As if I were pushing burning lava through my nostrils, I exhaled a little, forcing my cramped lungs to relax. It felt like a desperate need for survival, but one small breath at a time my lungs began to cooperate and breathe again. Scared from my anxiety attack, I curled up in a fetal position and sobbed for hours, reminding myself over and over again that I should be grateful for the time I’d spent with Marco, and that I’d always have the memories.

By four in the morning, I still hadn’t slept, but I’d come to terms with my decision to sacrifice my own happiness for his. Wasn’t that the true essence of love anyway? I would act as normal as possible and find it in me to be happy for him when he left. In three days it would all be over. That was seventy-two hours of hiding my feelings from the man I loved.

When Marco called me in the morning, I was confused and sleep-deprived.

“What time is it?” I asked with a large yawn.

“Nine. How’s your head feeling? Do you have a hangover?”

I yawned again and stretched my arms. “I feel like I’ve been doing intense fight training for a week. My body is sore all over.”

“Everyone has a different reaction to alcohol.”

I tried to move but moaned from the pain in my stomach muscles. This wasn’t alcohol. This was the result of sobbing for hours. My body was exhausted and I could hardly lift my arms.

“Can I see you?”

“You are seeing me.”

“In person.” He sounded more eager than normal.

“Is something wrong?”

“No, I just thought we could spend some time together today.

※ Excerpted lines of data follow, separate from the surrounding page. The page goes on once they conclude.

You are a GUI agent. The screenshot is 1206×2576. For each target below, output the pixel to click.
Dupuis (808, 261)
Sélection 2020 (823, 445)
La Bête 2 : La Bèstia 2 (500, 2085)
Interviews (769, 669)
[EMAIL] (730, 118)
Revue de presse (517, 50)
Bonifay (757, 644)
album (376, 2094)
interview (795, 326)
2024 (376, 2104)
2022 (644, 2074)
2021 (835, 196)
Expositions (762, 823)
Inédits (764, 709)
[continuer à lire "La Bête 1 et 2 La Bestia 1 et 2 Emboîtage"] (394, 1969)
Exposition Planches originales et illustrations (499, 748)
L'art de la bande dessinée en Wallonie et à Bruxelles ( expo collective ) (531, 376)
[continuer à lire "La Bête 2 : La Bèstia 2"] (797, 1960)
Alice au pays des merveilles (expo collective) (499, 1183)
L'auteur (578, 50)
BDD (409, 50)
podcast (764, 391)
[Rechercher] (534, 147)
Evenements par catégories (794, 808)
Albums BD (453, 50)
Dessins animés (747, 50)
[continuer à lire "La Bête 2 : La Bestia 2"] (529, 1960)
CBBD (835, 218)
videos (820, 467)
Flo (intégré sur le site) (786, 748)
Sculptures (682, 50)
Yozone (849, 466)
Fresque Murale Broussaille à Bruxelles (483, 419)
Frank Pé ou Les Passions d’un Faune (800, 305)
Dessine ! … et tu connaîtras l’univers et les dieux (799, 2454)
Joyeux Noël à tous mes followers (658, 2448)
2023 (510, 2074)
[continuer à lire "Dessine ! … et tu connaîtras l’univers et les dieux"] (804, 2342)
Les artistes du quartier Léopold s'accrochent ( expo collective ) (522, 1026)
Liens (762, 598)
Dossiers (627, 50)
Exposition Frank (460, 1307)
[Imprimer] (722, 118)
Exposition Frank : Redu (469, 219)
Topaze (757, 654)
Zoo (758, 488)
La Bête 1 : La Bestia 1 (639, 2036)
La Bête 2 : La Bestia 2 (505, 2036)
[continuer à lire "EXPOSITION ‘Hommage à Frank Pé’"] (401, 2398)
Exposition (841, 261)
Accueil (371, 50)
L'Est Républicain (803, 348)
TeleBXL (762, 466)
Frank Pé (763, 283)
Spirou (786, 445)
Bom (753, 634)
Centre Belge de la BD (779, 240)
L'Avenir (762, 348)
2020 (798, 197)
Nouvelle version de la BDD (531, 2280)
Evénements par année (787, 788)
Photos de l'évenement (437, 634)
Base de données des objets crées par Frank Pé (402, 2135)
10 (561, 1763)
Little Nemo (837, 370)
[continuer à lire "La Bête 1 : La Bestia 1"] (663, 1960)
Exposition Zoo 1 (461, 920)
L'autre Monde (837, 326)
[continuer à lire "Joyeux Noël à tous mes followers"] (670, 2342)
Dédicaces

I have a training session at twelve, but it should only take about two hours. We could meet up for a late lunch.”

“You want to take me out for lunch?” My tone was incredulous, since that had never happened.

Marco hesitated. “If you want… or I could bring some takeout to your office like the other times.”

“Right.” I rubbed my eyes, remembering his words: that he didn’t want to be seen in public with me. I was his dirty secret who could ruin his chances with Louisa.

“What do you say, your office around two thirty?”